Records excerpted from a collection >>

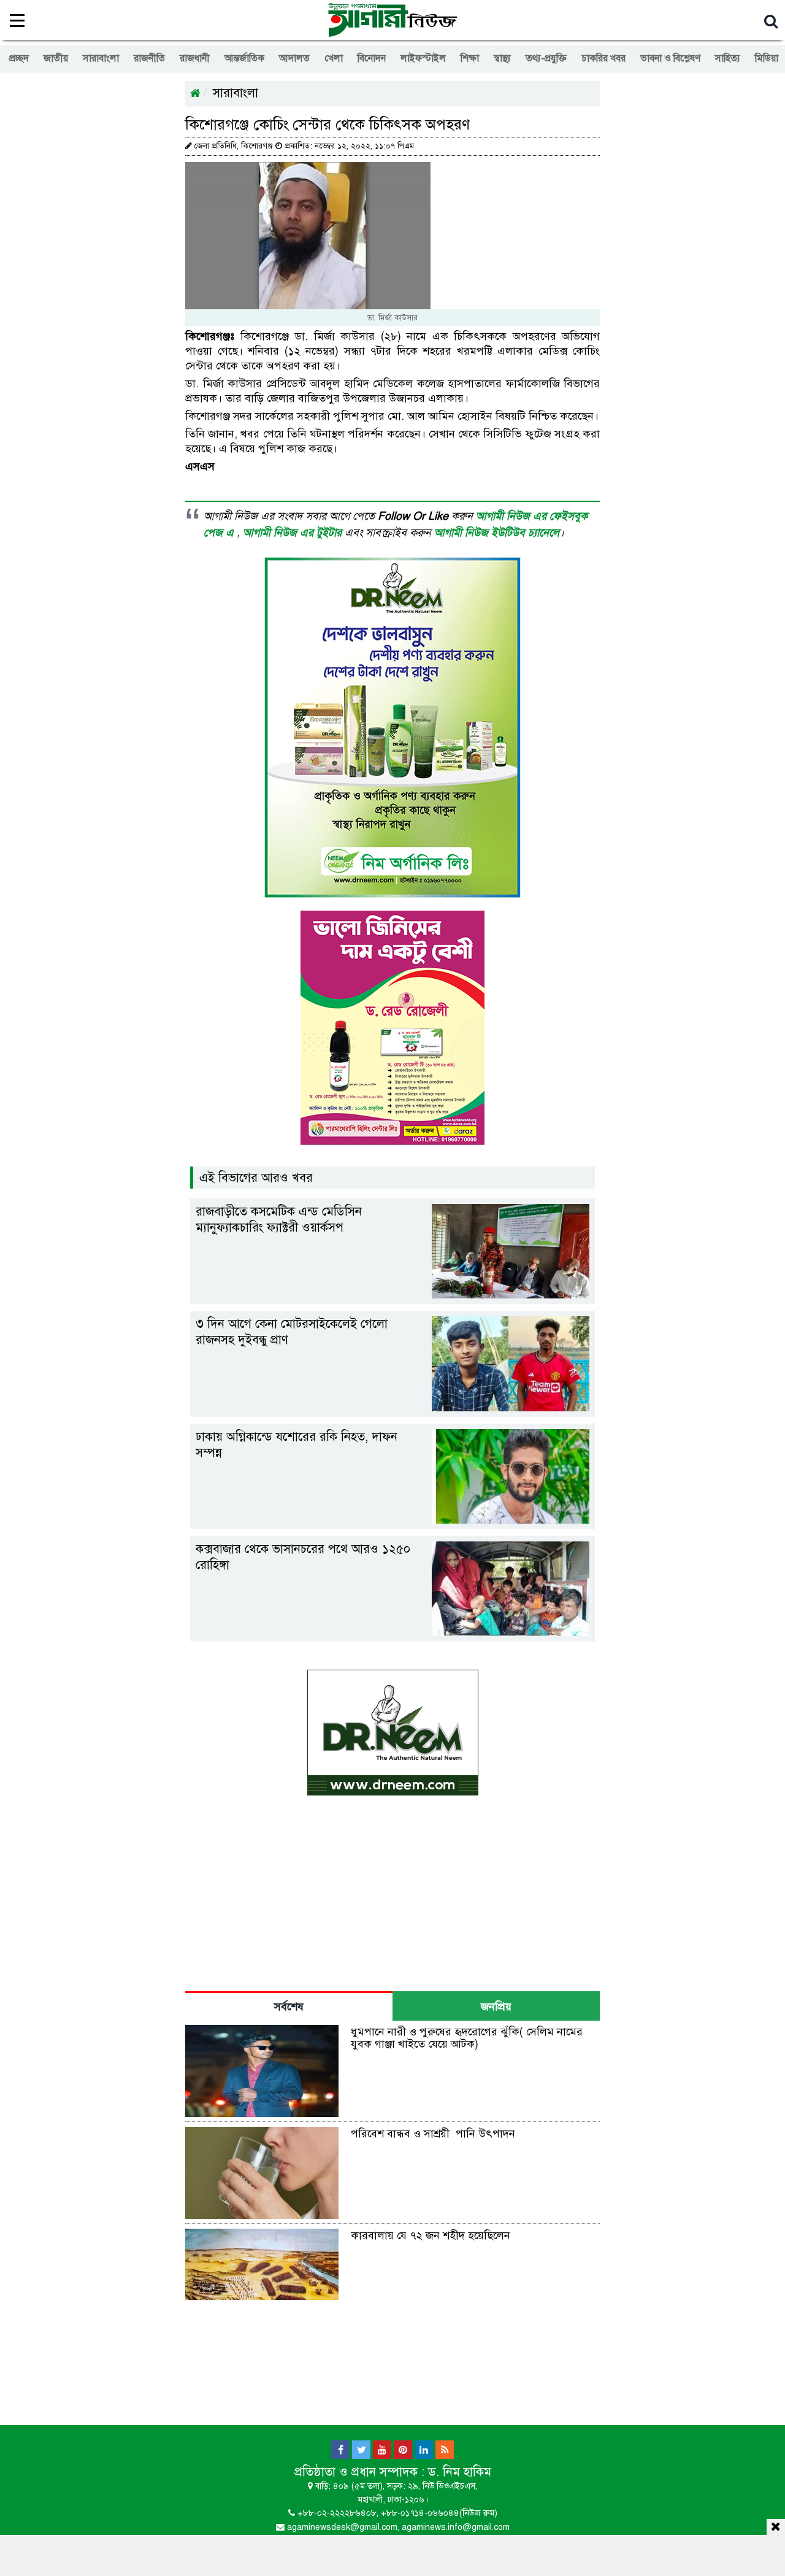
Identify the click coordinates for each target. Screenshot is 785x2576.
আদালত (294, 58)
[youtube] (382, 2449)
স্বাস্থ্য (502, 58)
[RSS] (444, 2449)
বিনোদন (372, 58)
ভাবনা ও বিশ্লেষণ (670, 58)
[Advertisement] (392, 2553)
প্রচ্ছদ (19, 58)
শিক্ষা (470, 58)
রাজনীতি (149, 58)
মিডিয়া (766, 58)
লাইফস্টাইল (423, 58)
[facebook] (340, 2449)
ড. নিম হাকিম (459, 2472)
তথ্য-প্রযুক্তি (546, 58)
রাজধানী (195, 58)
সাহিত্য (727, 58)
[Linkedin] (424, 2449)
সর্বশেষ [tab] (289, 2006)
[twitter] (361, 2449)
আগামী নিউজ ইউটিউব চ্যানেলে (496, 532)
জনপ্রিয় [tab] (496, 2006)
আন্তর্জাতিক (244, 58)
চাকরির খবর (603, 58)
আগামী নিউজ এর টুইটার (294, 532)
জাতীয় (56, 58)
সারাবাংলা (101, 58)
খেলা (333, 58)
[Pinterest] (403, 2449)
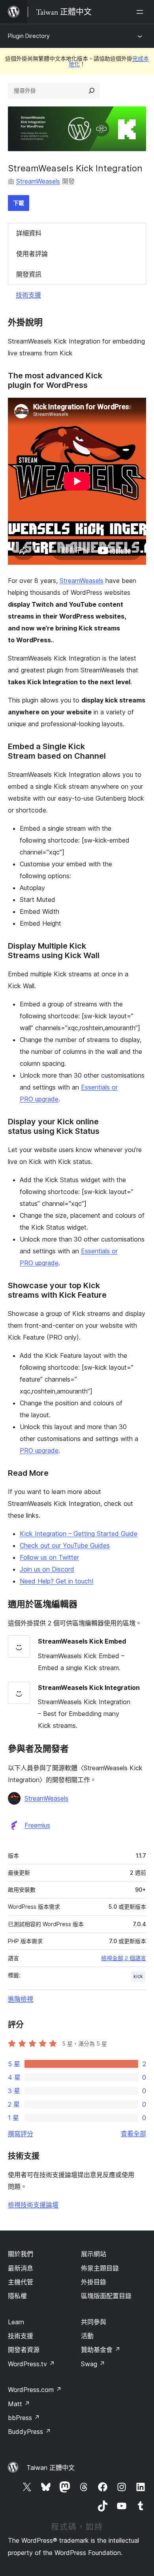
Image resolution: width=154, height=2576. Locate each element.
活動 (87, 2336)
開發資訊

What to do >> Please extract exactly, and only, the lines from the line containing "Image resolution: width=154, height=2576." through the last line of the records.

Solution to this exercise >>
Image resolution: width=154, height=2576. Locate each element.
活動 (87, 2336)
開發資訊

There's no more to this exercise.